EXERCISE DIRECTIONS: Write out precisely the lines beginning with the line that contains "Collapse the Applied" and ending with the last line of the entries, and no other lines.

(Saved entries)

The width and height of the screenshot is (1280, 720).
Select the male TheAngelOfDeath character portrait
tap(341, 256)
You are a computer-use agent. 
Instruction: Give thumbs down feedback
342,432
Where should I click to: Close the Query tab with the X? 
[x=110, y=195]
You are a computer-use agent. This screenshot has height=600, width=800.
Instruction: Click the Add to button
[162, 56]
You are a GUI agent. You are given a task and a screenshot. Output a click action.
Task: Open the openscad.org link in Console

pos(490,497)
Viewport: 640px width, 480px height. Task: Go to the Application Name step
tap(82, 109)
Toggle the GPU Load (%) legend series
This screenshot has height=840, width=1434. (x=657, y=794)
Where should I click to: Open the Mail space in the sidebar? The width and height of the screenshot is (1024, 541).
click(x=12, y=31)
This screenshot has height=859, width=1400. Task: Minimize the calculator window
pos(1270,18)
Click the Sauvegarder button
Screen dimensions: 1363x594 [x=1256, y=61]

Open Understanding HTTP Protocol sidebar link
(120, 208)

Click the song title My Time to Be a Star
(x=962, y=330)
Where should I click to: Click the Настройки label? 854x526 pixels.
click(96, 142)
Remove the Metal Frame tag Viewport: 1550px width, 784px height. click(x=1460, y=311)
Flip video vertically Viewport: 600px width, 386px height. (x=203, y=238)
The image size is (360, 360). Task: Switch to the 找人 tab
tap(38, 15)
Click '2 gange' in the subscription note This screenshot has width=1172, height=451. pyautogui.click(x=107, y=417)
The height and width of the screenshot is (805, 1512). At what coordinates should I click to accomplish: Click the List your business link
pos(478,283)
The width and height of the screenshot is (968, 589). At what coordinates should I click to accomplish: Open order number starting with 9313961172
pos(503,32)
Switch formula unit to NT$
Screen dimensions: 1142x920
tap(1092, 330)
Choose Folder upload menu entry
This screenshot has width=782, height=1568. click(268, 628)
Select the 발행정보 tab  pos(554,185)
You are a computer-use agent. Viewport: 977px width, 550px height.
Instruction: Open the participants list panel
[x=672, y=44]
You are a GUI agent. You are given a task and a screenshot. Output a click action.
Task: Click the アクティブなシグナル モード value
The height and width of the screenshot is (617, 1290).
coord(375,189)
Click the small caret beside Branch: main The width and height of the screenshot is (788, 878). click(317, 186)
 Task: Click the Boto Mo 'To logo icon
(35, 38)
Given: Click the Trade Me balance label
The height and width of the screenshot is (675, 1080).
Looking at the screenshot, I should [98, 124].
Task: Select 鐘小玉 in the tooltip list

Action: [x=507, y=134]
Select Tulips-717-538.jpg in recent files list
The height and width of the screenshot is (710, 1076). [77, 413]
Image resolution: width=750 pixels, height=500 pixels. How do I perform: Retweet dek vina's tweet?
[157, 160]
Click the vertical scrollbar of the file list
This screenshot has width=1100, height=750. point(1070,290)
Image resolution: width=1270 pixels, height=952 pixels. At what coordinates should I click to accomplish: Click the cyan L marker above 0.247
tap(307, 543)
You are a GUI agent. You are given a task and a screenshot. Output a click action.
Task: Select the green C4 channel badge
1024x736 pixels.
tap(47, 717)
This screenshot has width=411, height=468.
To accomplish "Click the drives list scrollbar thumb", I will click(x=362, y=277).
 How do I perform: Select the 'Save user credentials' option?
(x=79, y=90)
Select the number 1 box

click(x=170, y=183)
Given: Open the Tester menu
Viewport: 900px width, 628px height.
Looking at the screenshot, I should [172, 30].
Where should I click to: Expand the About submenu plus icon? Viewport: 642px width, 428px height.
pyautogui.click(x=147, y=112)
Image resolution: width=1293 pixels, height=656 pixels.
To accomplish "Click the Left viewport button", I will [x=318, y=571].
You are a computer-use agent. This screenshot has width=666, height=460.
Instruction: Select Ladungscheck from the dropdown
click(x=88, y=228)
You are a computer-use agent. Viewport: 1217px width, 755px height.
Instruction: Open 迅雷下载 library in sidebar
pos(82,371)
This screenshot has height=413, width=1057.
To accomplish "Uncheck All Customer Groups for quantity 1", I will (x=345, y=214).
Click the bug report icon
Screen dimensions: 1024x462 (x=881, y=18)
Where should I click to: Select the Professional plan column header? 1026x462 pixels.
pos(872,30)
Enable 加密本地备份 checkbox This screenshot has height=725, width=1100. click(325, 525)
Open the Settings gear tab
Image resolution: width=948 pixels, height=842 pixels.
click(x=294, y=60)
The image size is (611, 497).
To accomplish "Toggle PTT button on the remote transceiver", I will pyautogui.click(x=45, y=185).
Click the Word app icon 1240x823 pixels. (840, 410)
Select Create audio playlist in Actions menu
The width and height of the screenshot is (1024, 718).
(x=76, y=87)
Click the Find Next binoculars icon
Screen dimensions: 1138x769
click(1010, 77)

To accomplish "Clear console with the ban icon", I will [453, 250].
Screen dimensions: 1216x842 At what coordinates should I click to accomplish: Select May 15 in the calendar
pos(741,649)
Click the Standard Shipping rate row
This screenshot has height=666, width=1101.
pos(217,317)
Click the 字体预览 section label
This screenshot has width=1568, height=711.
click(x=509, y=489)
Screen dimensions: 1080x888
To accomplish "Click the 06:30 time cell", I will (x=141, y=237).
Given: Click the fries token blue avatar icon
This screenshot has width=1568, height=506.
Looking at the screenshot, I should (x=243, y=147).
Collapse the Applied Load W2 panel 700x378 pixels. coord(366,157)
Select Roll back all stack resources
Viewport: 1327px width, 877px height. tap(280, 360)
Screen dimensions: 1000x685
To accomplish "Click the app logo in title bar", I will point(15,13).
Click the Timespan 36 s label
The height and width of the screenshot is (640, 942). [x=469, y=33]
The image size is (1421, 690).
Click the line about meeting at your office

SOLVED EXERCISE:
Collapse the Applied Load W2 panel 700x378 pixels. coord(366,157)
Select Roll back all stack resources
Viewport: 1327px width, 877px height. tap(280, 360)
Screen dimensions: 1000x685
To accomplish "Click the app logo in title bar", I will point(15,13).
Click the Timespan 36 s label
The height and width of the screenshot is (640, 942). [x=469, y=33]
The image size is (1421, 690).
Click the line about meeting at your office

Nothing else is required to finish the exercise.